Я тогда вел дневник. По очень дурной привычке, которую брат, к удивлению, не останавливал, дети беспрепятственно рылись в моих бумагах, нашли дневник и поднесли родителю. Брат не воспитал в себе той деликатности, чтобы воздержаться от чтения чужих бумаг; вместо того чтобы прикрикнуть на ребят и запретить впредь низкое подглядывание и подслушивание, он взял дневник, прочел и даже, сколько я мог заметить потом, читал другим. Очень возможно даже, что чтение производилось постоянно, и мне потом снова подкладывали тетрадь. Но роль тайного соглядатая не была додержана. Когда занесена была в дневник история с кухаркой, брат призвал меня, объяснил гадость моего пассивного, как бы изволявшего отношения, всю безнравственность моих выражений, неоднократно повторявшихся в дневнике: «ожидаю, что будет дальше» или: «посмотрю, что дальше».

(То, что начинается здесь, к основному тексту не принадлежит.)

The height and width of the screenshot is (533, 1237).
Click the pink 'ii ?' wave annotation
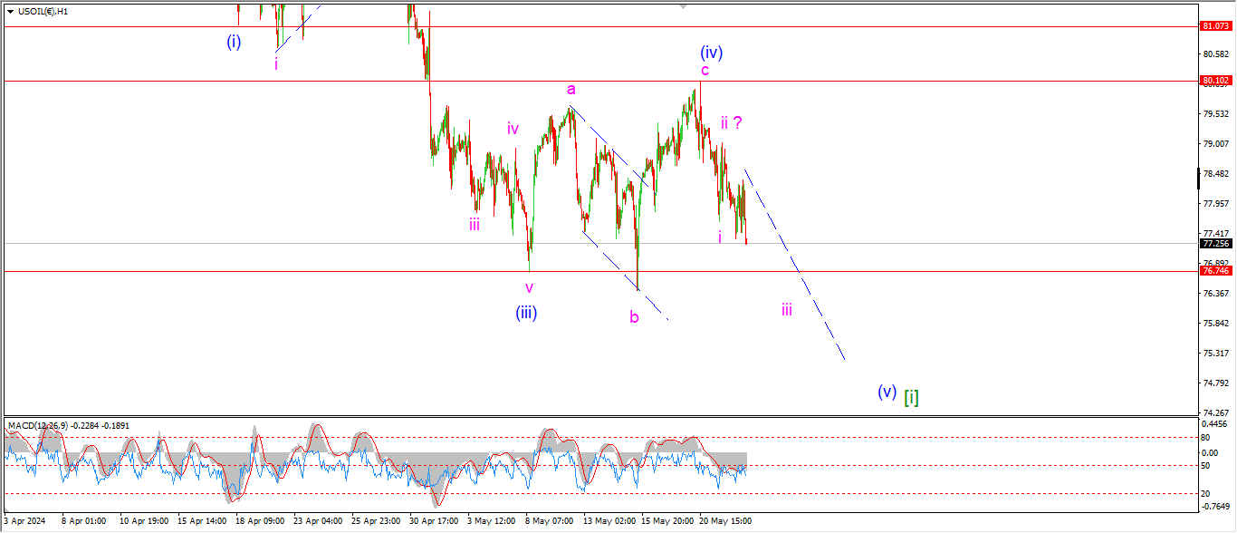733,122
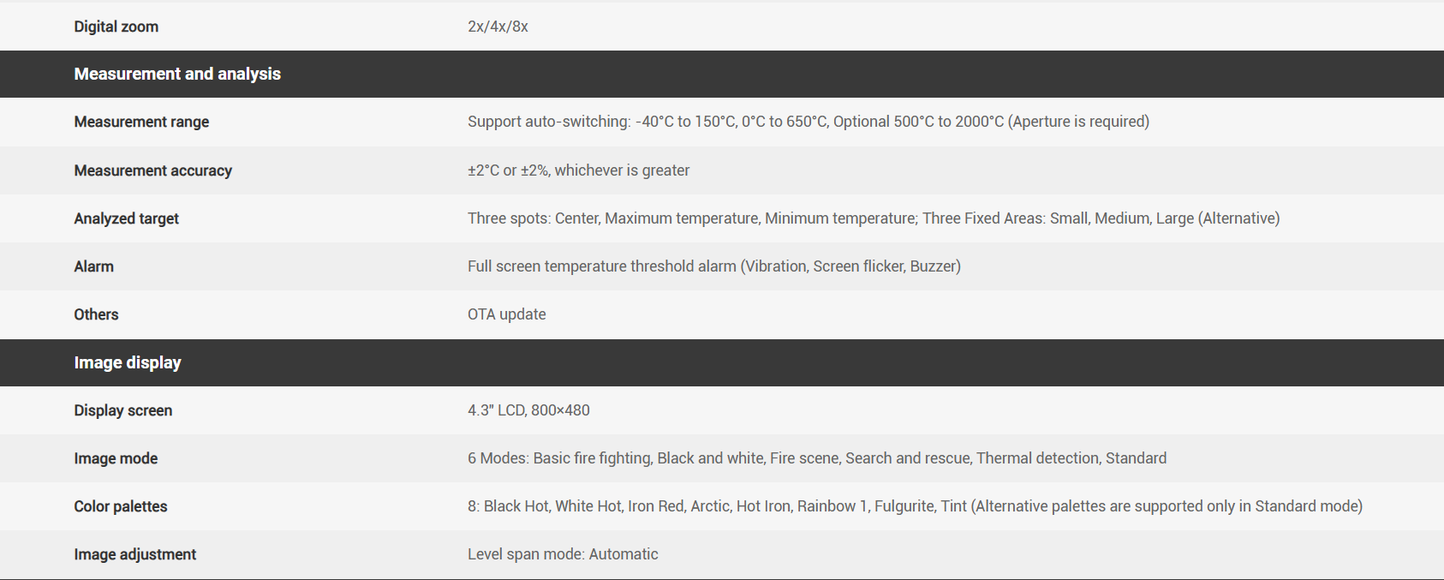The height and width of the screenshot is (580, 1444).
Task: Click the "Level span mode: Automatic" value
Action: tap(563, 554)
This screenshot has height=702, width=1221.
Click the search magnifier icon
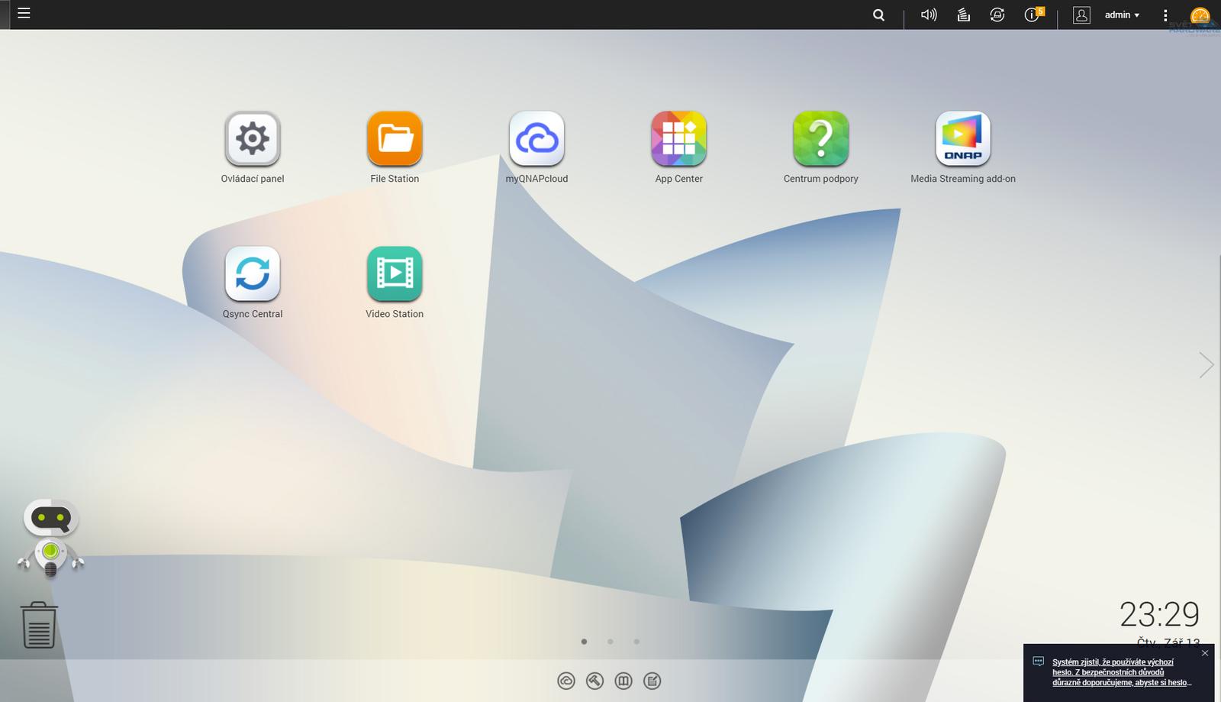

Удивительно мне теперь эта нравственная неразвитость брата, возмутившегося тем, что молодой человек любопытствует касательно развития страсти, им (невольно) внушенной, и не считавшего в то же время предосудительным шпионить за исповедью, которую излагает другой о самом себе самому себе. Ему невдогад было, что наушничанье, до которого унизился он сам и к которому поощрял детей, гаже психологического наблюдения, которое дозволил я себе. Я вознегодовал на нескромное обследование моих душевных тайн; я пылал гневом, и нравоучения пропали тогда для меня, заслоненные возмутительностию инквизиторства, которого я был жертвой. Но я вспомнил об этом эпизоде своей жизни после, лет семь спустя, когда читал мемуары Фесслера, первого профессора философии, выписанного в Петербургскую духовную академию. Поступок Фесслера был и совсем мерзок: он производил эксперименты над женой, возбуждая намеренно в ней страсть, которую оставлял без успокоения. Эта отвратительная пытка, достойная воспитанника иезуитов, каким был Фесслер, напомнила мне и о моем: «посмотрю, что будет дальше». Мои наблюдения были без сравнения невиннее. Однако, сказал я сам себе, и ты семь лет назад поступал нехорошо, и нравоучение брата было справедливо. Твой поступок и поступок Фесслера различаются только в степени, а качества они того же. Играть чувствами и слабостями другого, а тем более увлекшегося лично тобою — подло, если судить по кодексу даже языческой нравственности, не говоря уже о христианской.